A note from my personal journal:
After sifting through my notes over the weekend, I realized two things while she was gone.
I wrote a lot. Why? I think part of the reason is because I’m a little lonely for her and the trip took me out of my element, which is good. No complaints there. But spending all that time away in another place with the boy, for which I’m grateful, meant I wanted some time alone. Down time? Maybe, but the label seems unnecessary. I ended up using most of my free time, not that we had much, writing internally and reflecting. That’s good. I’d rather do that than ingest some bullshit articles.
Besides the writing quantity, I realized ultimately I spend our time apart waiting for her to return. Not literally, but I work through the open space with unusual discipline and that gives away a reason exists. I can only assume subconsciously I understand the void her absence creates.

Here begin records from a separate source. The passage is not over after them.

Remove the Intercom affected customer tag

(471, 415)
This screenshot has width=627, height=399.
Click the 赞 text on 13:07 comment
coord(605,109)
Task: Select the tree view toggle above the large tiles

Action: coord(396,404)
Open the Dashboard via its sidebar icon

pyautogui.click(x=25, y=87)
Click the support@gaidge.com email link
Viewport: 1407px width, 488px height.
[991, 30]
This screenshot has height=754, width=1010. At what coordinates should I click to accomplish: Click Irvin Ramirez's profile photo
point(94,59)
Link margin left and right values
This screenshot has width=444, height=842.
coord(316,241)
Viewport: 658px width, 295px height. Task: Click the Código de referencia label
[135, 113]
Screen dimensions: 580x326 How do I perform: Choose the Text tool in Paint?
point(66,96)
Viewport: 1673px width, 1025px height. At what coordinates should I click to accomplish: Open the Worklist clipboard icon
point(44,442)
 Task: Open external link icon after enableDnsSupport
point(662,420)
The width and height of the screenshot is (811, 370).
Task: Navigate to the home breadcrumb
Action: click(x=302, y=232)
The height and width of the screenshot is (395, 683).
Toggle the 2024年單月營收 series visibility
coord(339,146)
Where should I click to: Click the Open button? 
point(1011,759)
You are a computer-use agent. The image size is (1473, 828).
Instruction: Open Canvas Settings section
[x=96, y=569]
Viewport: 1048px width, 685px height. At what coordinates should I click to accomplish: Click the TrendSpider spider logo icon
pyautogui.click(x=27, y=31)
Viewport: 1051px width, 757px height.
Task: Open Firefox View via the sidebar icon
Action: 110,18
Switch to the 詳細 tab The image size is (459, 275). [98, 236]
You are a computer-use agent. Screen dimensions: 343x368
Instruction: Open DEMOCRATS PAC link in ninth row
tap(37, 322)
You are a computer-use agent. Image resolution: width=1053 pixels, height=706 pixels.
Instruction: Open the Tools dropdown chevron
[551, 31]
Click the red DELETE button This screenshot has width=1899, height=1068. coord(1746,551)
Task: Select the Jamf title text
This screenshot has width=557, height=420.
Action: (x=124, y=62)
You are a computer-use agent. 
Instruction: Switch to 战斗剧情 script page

The things I choose to do are not make-work type things, I’m not simply creating some shit to do. Maybe I’d do these things if she was here. No, I would. Like coding and such. I mean please, I do that a lot. But it would take longer because I would not focus so much on that activity and would spend time with her.
So when she’s gone I end up with basically the same routine, compressed because I don’t stop to live with her. In a sense this is filling time, sure. But in the back of my mind, I’m waiting for her to be here.
That sentiment, too, is a giveaway telling me I don’t really want to spend my time working on these things. Well duh. So why do I?
When she’s not here I’m nearly compulsive about writing and coding or whatever creative thing is presently on my mind. Whatever it is, I should probably pause more to consider the value and work through the thing driving me to address it, sort of a secondary check to be sure I’m not just acting manically. I mean I say that low-key, I don’t think I’m insane or anything.